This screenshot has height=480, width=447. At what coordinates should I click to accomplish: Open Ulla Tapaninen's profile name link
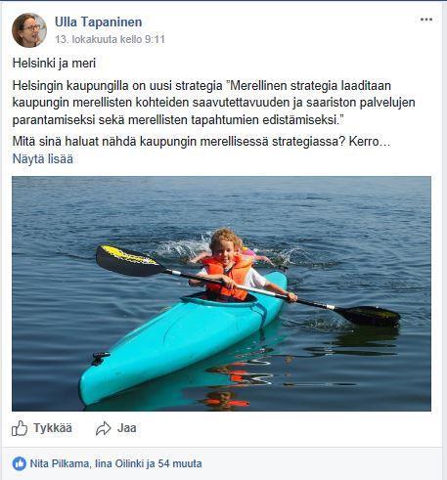(x=98, y=22)
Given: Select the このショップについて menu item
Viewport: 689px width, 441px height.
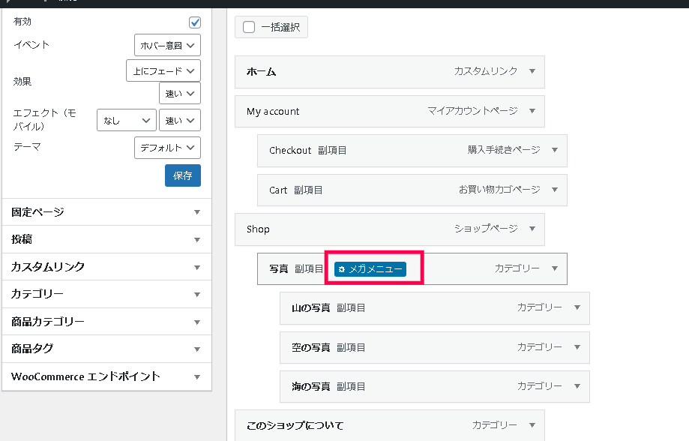Looking at the screenshot, I should coord(390,425).
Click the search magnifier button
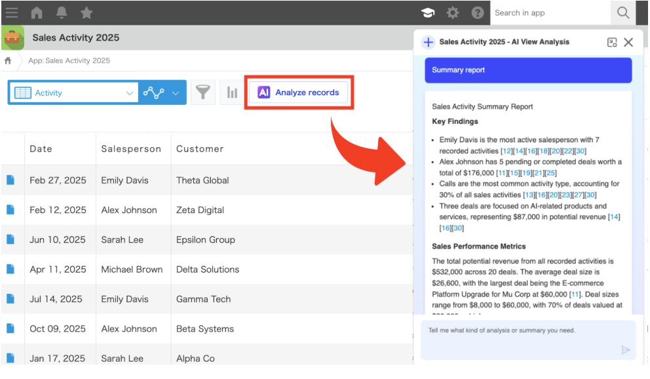The height and width of the screenshot is (379, 650). click(623, 12)
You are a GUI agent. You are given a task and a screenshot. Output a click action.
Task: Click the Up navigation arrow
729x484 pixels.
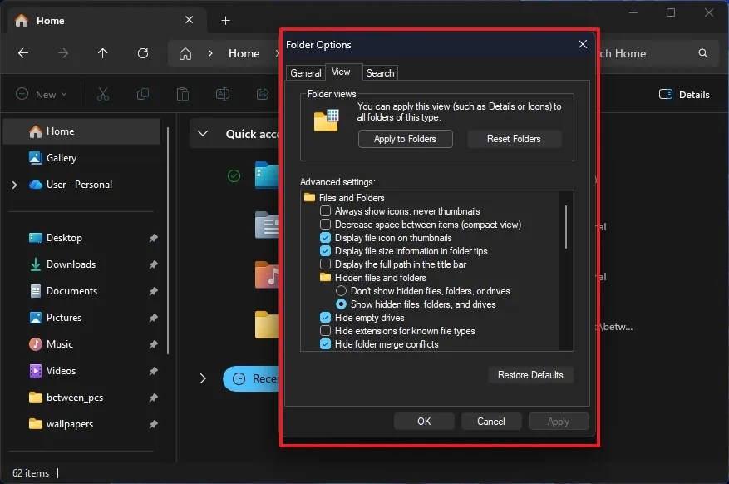pos(102,53)
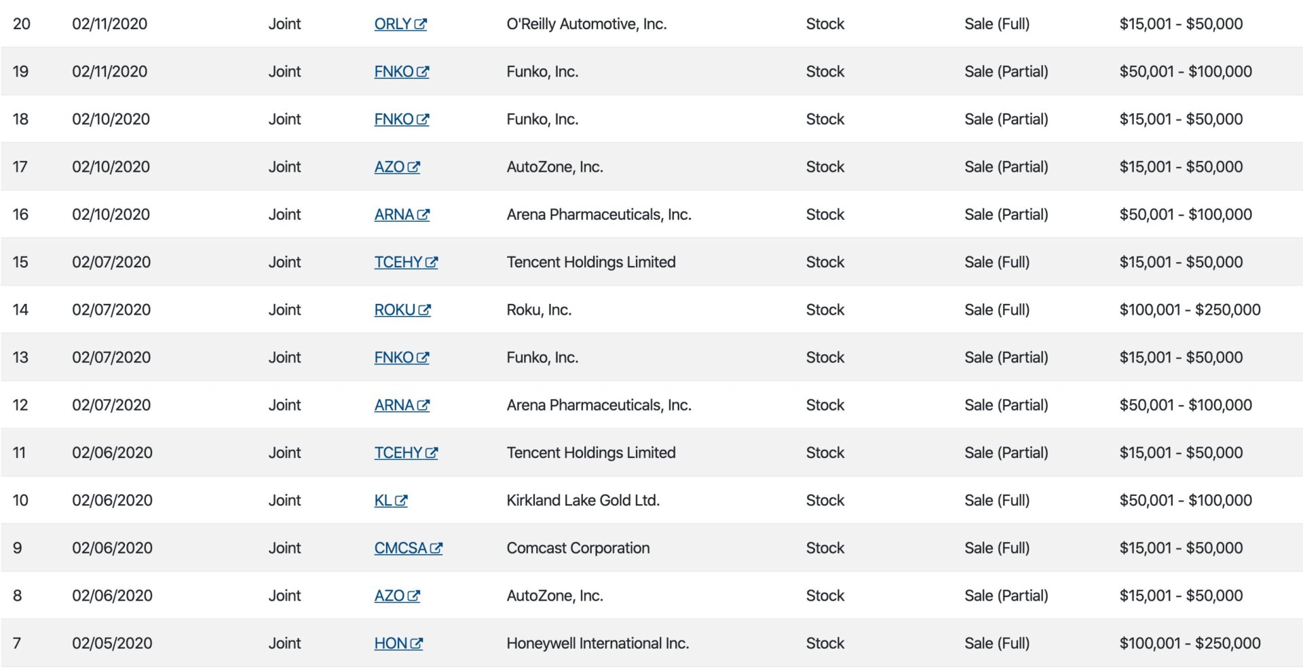Click the external link icon beside HON

tap(417, 643)

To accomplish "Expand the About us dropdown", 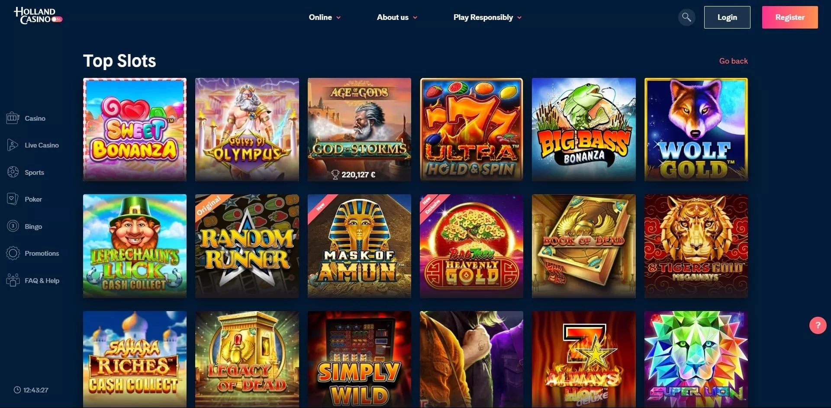I will (x=397, y=17).

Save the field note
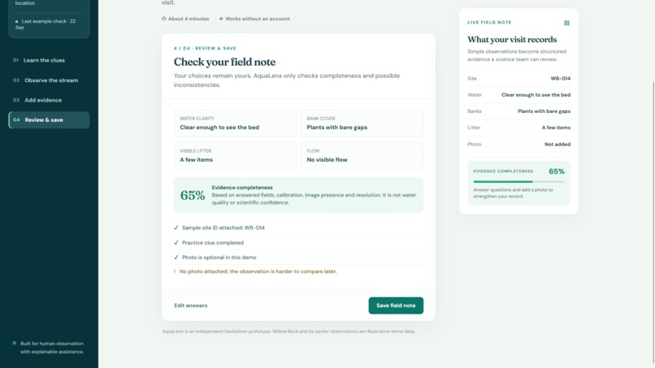tap(396, 305)
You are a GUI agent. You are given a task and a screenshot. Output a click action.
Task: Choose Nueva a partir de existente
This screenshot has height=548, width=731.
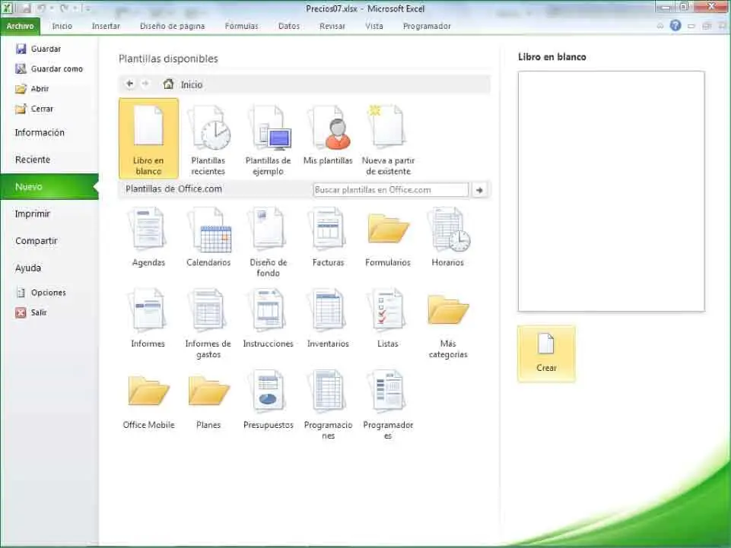tap(388, 139)
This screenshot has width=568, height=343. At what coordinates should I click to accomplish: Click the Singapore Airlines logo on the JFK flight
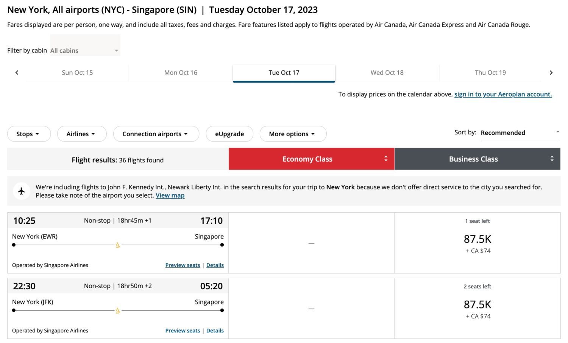click(x=117, y=310)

+--

> [AIM OF THE TASK] Output must match the lines from the start of the records above through the line that contains "Task: Click the Up navigation arrow", exactly and with every picture removed.

> [EXERCISE RESPONSE]
This screenshot has height=480, width=447. At what coordinates should I click to accomplish: Open Ulla Tapaninen's profile name link
(x=98, y=22)
Given: Select the このショップについて menu item
Viewport: 689px width, 441px height.
Looking at the screenshot, I should coord(390,425).
Click the search magnifier button
The height and width of the screenshot is (379, 650). click(623, 12)
You are a GUI agent. You are given a task and a screenshot. Output a click action.
Task: Click the Up navigation arrow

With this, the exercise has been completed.